▶ Document text:
--- --- ---

August 16, 2016

The Art of Communicating with a Senior

Whether you’re a caregiver or family member, you may find it hard, at times, to communicate with the elderly. Engaging in conversation is something we do not pay much attention to. However, there are many factors with seniors that create barriers to everyday conversation, including hearing loss, mental illness, and cognitive decline. This makes it crucial to pay attention to the tone and volume of one’s voice, and how questions or topics are phrased. There is much we can learn by speaking to our elders. Here are five tips to help get the conversation with your loved ones and those you care for going.

Give your full attention.
Nothing is more important than showing that you are fully engaged with what is being said. It can be difficult for others to speak due to physical impairments associated with the effects of aging. By being patient and giving someone your full attention, it shows that you genuinely care and provides a sense of comfort for those you are conversing with.

Focus on one topic.
Pick a topic to discuss that is interesting to both parties and stick to it. Topics that both participants can relate to are the best choices, such as family, hobbies and special interests. Casual topics, such as current events, recent news or what the person did that day are great conversation starters as well. Once the conversation does begin, stick to the topic being discussed – quickly jumping back and forth between topics can be confusing and can cause miscommunication. Be especially focused when speaking with those who suffer with mental illnesses, such as dementia, as they may forget what topic was being communicated and start to jump between things. Reminding them of where the conversation was and keeping the scope of the conversation narrow will help them stay on track and fully engaged.

Let the person speak free of interruption.
Being heard can make a person feel important and more relaxed. There is something therapeutic about getting whatever has been swirling around in your mind, or an exciting piece of news, out of your head and into the ears of others. A common thread of many conversations with the elderly is sharing memories. For some, recalling memories can surface hidden emotions or other feelings. If it does, it is important to be sensitive and caring, and let them express how they feel without being judged.

--- --- ---

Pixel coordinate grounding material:

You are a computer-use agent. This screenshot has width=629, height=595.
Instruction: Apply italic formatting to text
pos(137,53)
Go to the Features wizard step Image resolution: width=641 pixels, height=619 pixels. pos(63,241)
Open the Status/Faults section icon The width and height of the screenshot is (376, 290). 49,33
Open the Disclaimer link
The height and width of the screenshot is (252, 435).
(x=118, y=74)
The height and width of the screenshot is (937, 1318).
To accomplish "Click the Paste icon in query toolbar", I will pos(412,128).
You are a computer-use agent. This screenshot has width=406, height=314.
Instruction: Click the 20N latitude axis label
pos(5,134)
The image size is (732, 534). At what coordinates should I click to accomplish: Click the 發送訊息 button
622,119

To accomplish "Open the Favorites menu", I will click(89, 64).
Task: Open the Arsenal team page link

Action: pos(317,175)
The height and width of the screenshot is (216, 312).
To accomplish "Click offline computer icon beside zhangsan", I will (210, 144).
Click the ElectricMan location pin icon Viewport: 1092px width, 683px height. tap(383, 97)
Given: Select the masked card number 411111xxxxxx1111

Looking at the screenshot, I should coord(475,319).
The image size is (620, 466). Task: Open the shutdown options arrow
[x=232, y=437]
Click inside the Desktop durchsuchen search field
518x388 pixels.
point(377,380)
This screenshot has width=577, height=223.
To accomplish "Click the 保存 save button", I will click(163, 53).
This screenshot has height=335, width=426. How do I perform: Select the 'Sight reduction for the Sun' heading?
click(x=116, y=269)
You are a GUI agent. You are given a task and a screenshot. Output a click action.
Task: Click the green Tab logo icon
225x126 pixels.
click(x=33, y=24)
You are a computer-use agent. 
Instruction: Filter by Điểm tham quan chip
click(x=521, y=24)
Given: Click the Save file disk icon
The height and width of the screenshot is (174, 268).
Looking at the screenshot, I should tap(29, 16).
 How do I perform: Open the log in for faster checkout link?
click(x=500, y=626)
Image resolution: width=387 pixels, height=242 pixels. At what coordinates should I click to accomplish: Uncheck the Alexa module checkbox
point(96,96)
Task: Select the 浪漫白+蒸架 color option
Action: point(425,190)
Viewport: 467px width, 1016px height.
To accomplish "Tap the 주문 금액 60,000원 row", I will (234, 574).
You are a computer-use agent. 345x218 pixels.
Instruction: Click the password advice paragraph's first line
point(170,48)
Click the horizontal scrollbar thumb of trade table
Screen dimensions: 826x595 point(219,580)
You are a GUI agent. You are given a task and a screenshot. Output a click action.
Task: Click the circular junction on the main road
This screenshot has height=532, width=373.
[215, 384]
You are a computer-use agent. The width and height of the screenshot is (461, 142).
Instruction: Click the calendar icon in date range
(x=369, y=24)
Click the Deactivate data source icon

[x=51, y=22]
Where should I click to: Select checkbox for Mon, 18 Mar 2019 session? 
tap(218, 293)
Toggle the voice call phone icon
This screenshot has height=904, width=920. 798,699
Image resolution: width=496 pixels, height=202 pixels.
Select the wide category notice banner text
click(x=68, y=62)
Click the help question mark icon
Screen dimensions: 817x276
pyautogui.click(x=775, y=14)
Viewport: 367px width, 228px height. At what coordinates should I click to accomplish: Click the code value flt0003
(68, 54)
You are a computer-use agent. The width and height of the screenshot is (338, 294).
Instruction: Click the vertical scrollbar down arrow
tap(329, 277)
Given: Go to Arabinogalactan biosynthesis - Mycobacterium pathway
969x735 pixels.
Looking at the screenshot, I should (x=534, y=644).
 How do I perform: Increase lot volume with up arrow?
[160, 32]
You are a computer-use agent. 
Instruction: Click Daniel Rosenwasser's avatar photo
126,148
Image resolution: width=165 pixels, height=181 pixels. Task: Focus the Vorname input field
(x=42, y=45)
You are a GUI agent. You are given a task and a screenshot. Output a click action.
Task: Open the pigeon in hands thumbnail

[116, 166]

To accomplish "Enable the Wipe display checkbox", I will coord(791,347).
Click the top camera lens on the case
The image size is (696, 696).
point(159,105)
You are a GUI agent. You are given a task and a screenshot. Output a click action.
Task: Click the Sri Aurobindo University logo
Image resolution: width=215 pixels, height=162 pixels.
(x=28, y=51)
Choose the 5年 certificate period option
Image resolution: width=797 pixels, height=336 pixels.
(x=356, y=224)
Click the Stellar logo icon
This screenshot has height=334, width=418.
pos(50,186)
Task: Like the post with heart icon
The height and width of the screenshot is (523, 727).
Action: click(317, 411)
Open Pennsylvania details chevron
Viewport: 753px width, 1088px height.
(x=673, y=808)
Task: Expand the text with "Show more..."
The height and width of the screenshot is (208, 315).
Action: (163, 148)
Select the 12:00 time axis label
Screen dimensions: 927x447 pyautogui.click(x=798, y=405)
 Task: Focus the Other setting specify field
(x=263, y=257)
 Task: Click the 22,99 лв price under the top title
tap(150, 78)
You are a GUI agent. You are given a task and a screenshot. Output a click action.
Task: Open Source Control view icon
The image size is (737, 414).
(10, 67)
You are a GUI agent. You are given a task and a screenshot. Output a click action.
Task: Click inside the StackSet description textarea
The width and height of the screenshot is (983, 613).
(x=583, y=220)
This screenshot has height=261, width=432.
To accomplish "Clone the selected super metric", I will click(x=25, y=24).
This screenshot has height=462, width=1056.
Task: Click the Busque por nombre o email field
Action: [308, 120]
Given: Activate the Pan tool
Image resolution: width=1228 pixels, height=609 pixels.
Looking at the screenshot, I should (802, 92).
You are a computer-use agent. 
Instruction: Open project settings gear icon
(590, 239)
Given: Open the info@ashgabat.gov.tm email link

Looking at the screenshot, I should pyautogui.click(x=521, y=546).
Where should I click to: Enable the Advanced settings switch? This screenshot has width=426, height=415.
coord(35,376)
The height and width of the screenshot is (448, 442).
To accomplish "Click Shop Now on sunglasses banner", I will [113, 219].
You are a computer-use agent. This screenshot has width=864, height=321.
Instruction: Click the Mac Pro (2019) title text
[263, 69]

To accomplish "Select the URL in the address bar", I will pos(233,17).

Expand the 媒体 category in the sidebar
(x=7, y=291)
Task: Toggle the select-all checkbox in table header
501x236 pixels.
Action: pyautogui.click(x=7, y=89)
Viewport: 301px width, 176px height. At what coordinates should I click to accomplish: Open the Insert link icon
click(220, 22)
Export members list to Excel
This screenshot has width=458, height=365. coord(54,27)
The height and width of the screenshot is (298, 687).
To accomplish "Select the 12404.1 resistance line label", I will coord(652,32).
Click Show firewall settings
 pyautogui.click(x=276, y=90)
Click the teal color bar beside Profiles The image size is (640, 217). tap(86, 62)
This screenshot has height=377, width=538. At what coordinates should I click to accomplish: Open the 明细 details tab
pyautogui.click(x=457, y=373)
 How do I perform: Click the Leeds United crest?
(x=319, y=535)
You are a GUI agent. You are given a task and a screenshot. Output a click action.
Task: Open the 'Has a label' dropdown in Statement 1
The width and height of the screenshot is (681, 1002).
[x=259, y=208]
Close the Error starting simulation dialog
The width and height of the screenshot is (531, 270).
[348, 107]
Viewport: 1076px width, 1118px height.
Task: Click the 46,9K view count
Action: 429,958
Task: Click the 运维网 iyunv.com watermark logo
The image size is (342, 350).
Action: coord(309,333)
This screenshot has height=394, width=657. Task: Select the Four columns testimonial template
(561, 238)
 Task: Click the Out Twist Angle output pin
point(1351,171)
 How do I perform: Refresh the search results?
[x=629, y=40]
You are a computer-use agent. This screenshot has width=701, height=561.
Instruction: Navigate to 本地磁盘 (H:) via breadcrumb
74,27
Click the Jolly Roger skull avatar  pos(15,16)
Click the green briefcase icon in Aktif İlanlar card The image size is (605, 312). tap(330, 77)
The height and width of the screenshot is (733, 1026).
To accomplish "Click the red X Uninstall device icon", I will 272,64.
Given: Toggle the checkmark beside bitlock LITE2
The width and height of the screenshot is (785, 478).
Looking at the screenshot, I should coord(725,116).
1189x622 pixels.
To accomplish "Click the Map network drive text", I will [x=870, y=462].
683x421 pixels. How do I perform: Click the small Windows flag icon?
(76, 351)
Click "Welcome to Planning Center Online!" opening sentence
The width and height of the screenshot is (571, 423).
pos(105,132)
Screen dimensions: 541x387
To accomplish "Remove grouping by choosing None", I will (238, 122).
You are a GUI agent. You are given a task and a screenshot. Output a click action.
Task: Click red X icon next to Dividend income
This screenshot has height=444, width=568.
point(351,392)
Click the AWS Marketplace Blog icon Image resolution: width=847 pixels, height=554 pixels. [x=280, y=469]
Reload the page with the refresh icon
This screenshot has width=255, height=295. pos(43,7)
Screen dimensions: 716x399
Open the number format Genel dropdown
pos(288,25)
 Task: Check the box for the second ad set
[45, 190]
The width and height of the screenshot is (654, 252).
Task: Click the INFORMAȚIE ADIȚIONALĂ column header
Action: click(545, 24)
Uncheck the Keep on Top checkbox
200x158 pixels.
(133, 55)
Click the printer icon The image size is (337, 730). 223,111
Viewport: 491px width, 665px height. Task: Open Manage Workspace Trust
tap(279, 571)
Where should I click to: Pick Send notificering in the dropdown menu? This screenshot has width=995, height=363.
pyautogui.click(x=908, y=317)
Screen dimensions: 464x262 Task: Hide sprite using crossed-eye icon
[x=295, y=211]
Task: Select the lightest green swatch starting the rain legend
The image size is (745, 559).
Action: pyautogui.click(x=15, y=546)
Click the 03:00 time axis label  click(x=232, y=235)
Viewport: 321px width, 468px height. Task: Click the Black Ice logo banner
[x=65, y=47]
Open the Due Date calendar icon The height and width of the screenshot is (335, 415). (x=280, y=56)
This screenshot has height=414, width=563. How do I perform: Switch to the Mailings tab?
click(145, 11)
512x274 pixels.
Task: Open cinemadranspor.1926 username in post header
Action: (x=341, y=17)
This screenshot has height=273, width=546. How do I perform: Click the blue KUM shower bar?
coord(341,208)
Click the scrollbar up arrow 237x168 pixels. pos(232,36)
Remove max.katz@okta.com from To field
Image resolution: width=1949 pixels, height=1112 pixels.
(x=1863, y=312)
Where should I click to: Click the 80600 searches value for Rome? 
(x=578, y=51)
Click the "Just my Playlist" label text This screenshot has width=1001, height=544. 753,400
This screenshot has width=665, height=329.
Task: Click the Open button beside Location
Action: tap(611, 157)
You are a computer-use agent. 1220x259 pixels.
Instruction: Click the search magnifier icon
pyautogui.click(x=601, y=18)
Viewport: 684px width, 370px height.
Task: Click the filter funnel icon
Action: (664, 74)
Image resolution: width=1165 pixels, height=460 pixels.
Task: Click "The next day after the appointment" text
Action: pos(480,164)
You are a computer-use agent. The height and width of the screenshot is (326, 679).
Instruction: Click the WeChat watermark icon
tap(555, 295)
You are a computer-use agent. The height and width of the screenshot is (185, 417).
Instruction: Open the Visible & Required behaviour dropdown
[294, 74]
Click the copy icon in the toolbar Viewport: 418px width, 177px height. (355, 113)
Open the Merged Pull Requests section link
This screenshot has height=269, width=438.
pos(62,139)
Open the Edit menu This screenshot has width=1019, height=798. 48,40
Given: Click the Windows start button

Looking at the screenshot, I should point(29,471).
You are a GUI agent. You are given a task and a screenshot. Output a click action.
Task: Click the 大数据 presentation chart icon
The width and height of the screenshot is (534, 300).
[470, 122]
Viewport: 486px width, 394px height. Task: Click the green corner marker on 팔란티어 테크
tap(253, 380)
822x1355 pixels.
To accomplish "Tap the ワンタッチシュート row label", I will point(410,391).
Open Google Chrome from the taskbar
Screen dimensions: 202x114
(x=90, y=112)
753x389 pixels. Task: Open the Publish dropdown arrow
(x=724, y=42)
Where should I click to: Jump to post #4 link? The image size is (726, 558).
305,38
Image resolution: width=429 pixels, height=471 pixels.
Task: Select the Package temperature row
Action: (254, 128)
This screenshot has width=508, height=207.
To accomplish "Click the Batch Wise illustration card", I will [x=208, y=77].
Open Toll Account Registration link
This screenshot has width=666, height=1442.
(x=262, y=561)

--- --- ---

▶ What to do:
(a) Repeat the passage of the article on communicating with seniors between "Pick a topic" and "and fully engaged.", inclusive.
(b) According to the article on communicating with seniors, what factors create barriers to everyday conversation with seniors?
(c) Go on with the article on communicating with seniors from the point where it stops.
The grounding material has no role in this work.

▶ Results for the exercise:
(a)
Pick a topic to discuss that is interesting to both parties and stick to it. Topics that both participants can relate to are the best choices, such as family, hobbies and special interests. Casual topics, such as current events, recent news or what the person did that day are great conversation starters as well. Once the conversation does begin, stick to the topic being discussed – quickly jumping back and forth between topics can be confusing and can cause miscommunication. Be especially focused when speaking with those who suffer with mental illnesses, such as dementia, as they may forget what topic was being communicated and start to jump between things. Reminding them of where the conversation was and keeping the scope of the conversation narrow will help them stay on track and fully engaged.

(b) Hearing loss, mental illness, and cognitive decline.

(c)
Don’t over complicate sentences or answers by drawing them out.
Keep your reply short enough to grab their interest, speak clearly and make sure you are able to be heard. It helps to face the person you are talking to so that they can read the movement of your lips as well.

Ask the right questions.
Keeping your audience in mind is paramount to clear communication. Especially, when speaking to those suffering from dementia or alzheimer’s – instead of asking open ended questions, narrow it down to a few options. For example, instead of asking someone what they want to eat, offer them a sandwich or salad instead. By offering only a few options it allows them to focus on the task at hand and reduces the risk of the person becoming upset if something they requested isn’t readily available.

Communication with those we love or take care of is a key component of everyday life. As people age it may become more difficult for them to engage in conversation. Speaking clearly, practicing patience, and allowing the person you are speaking to be heard engenders trust and appreciation; it can allow us to connect on a meaningful level and provide a way for seniors to pass along wisdom and knowledge.